1.5 hours in a situation like that is significant. Visiting the guy in hospital, if not too far away, and if he is conscious, would benefit you as much as him.
 
Hi all,

Peter, I agree with you completely about the human psychology factor.

It is usually because someone using the naked put strategy instead of a covered call puts up so much less money in margin that they overtrade. (ie sell 5 puts instead of selling only one that they should be, given the account size)

I see the reason why most people do not consider the covered call strategy as risky as the naked put, is because they still have their shares, even if the value has gone down. Most people tend to think they have not made a loss while they still hold on to them (and given the bull market of the last few years they have been mostly correct).

I am not an advocate of using the naked put, nor the covered call strategy, I have only been trying to show that the naked put strategy is a cheaper (and therefore potentially more profitable one) with the same risk profile as the covered call strategy.

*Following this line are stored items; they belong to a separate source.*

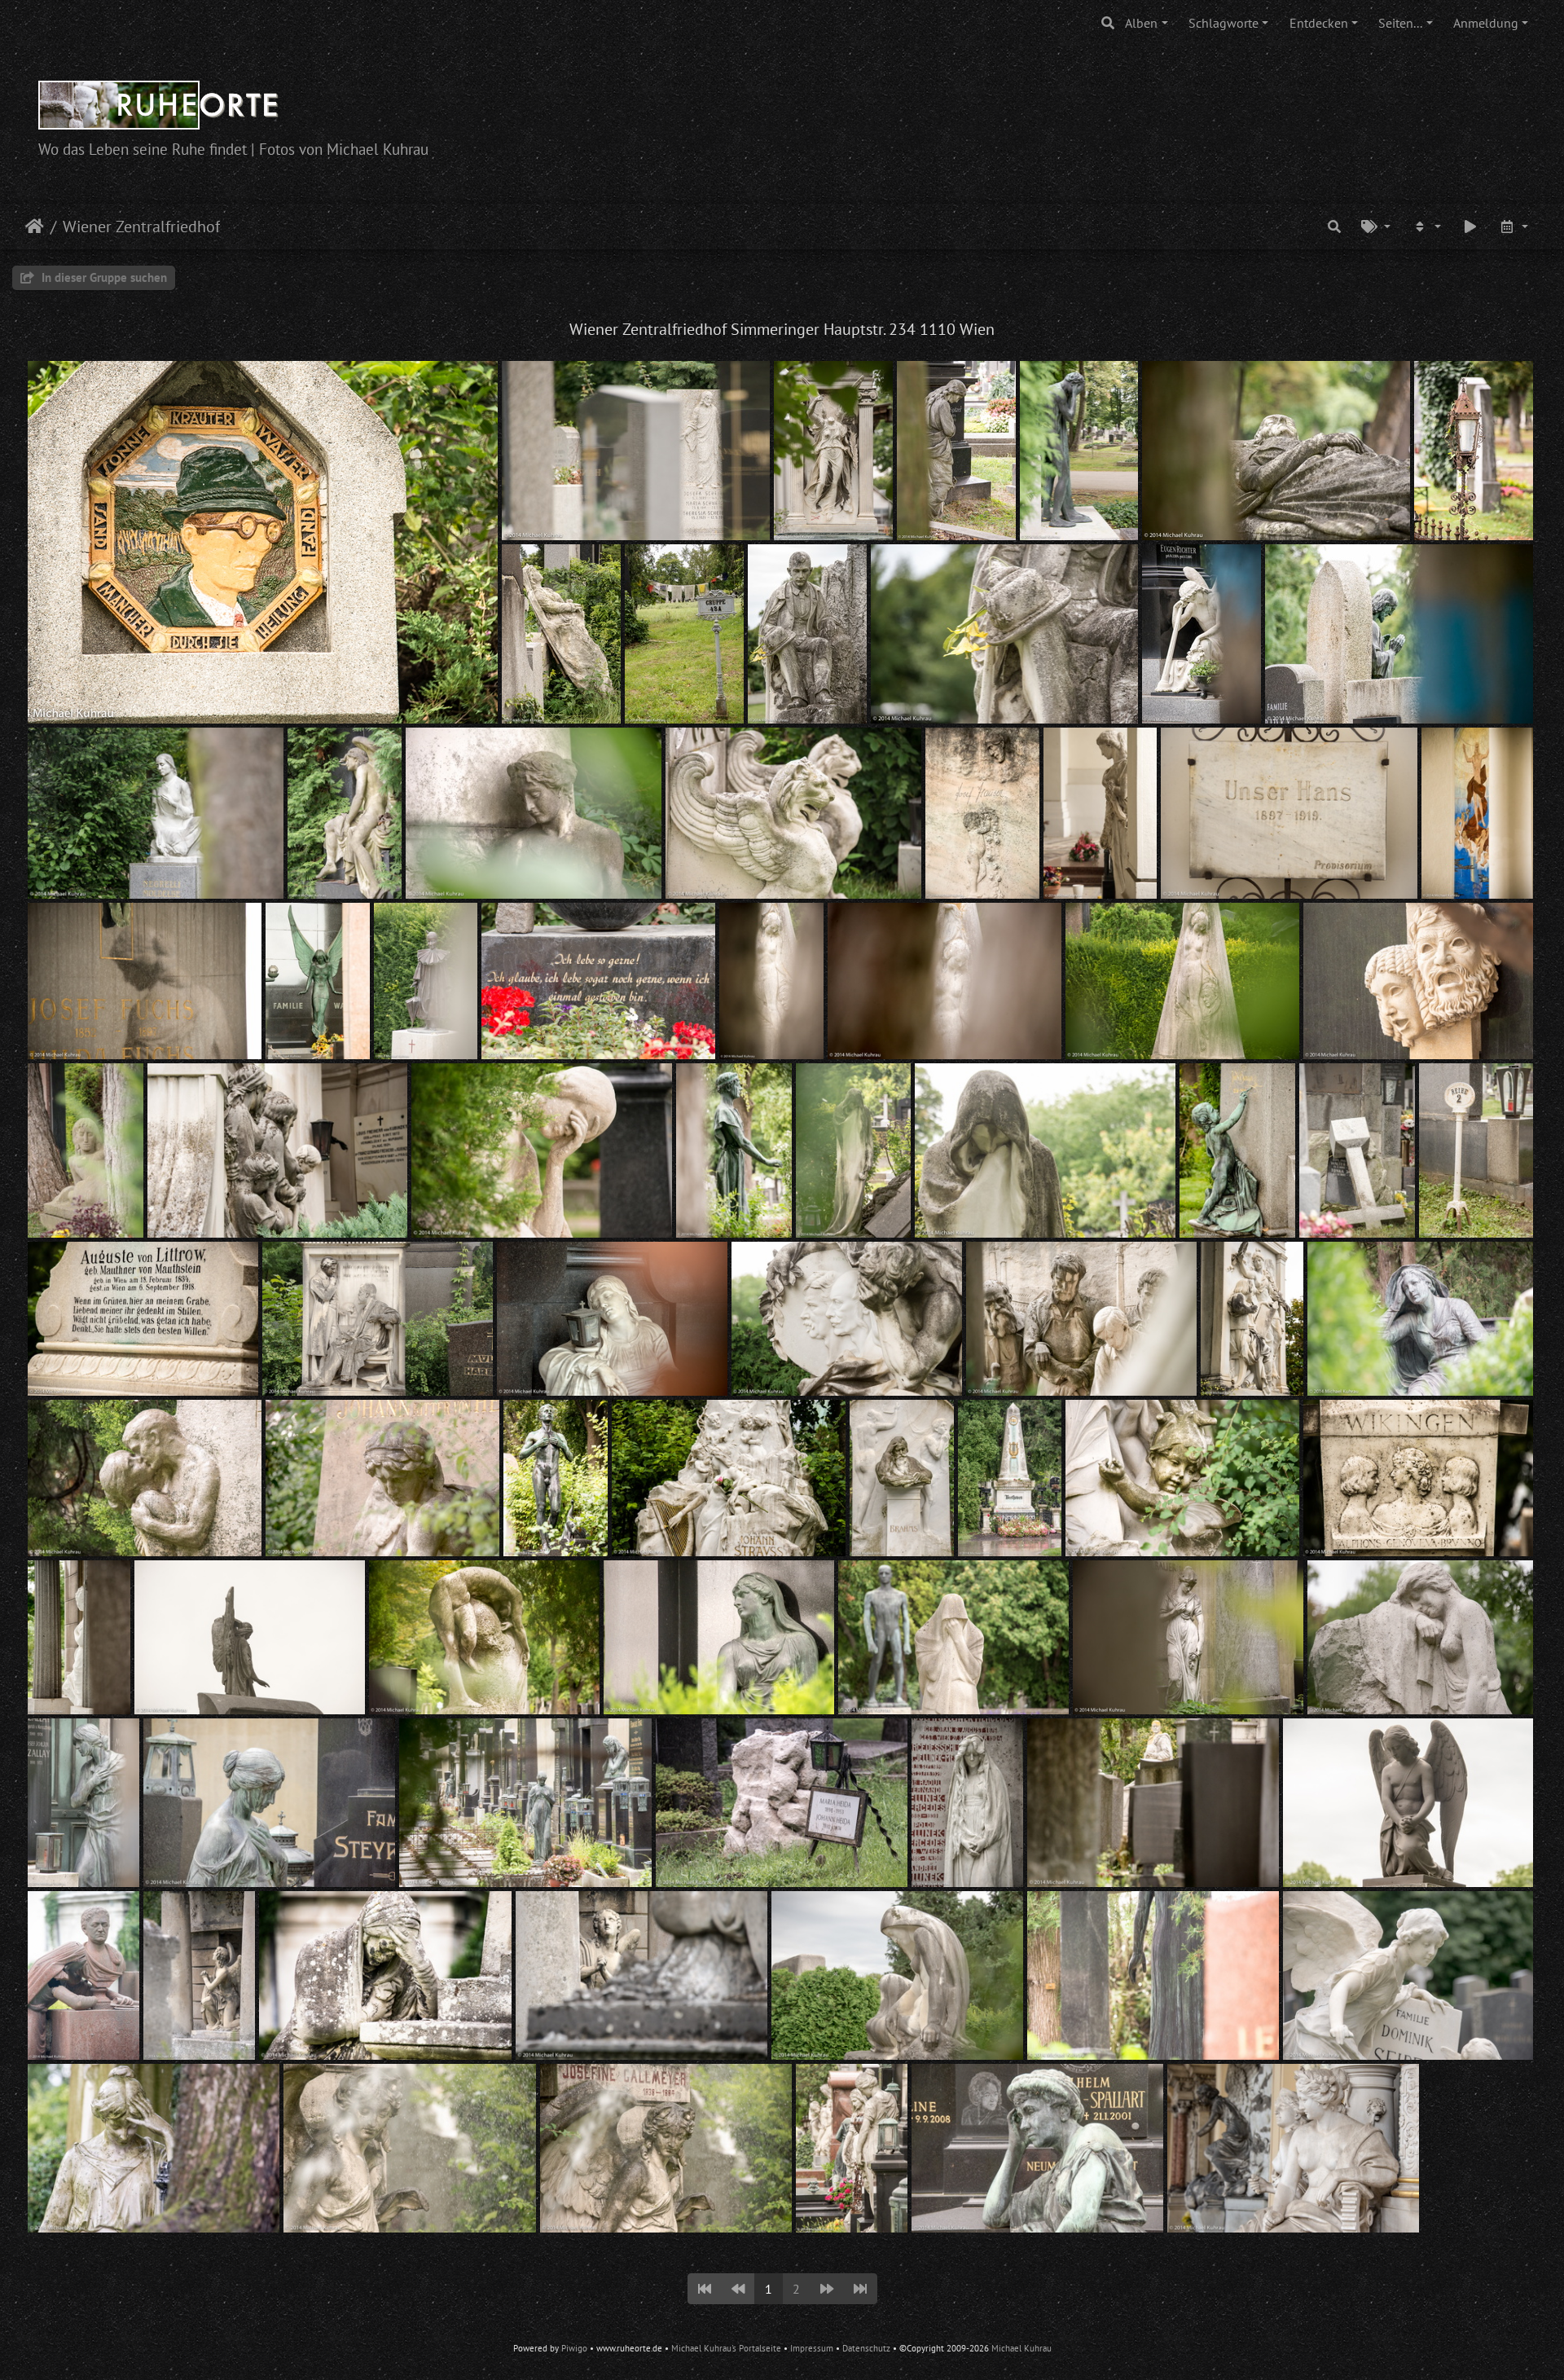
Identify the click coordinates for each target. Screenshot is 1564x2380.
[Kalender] (1513, 226)
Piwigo (574, 2348)
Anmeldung (1485, 23)
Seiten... (1400, 23)
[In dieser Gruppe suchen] (1334, 226)
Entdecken (1318, 23)
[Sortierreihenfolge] (1426, 226)
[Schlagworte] (1376, 226)
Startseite (34, 226)
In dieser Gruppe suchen (102, 277)
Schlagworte (1223, 23)
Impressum (811, 2348)
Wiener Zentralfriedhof (141, 226)
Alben (1141, 23)
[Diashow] (1470, 226)
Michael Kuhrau (1021, 2348)
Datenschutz (866, 2348)
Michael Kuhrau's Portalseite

For others, who do not know what I am talking about, I'll try to give a quick (very rough) example on the now defunct stock Pasminco, and ignoring bid/ask spread as well.

Shares trading at $1.00
$1.00 call option 10 cents.
$1.00 put option 10 cents.

Covered call strategy. Buy 10,000 shares cost $10,000. Sell 10 call options equals $1000 in 'income'. Your risk without a protective put is a $9000 loss should the shares go to $0.

Naked put strategy. Sell 10 $1.00 put options. You receive $1000 in 'income'.
Your risk without a protective put is that the shares will be put to you at a cost of $10,000. As you received $1,000 in income, should the shares go to $0 your maximum risk is $9000.

As Peter states..

People simply react differently when things go wrong in a written put position to when they go wrong in a written call position - they shouldn’t but they do.

I agree again, which is why the many advertisements in the papers advocating how much you can make trading options for only a few minutes work each week, is really just taking lambs to the slaughter.

My take is that all trading of options should only be done on a fully professional basis. People should become fully educated by both reading and studying option behaviour before they try to implement ANY option strategy. Even after this, thinking that the market will just give you money week after week, with virtually no risk or work, is very naive.

bye
 
Peter and Winston,

With the accident victim, I spoke with the 2 ladies that were helping me at the time that we should all go and visit him in hospital after he had recovered a bit, for our own sanity/peace of mind. I intend to do that.
Last I heard was that he was in a critical but stable condition in the Alfred Hospital (almost 200 km from here).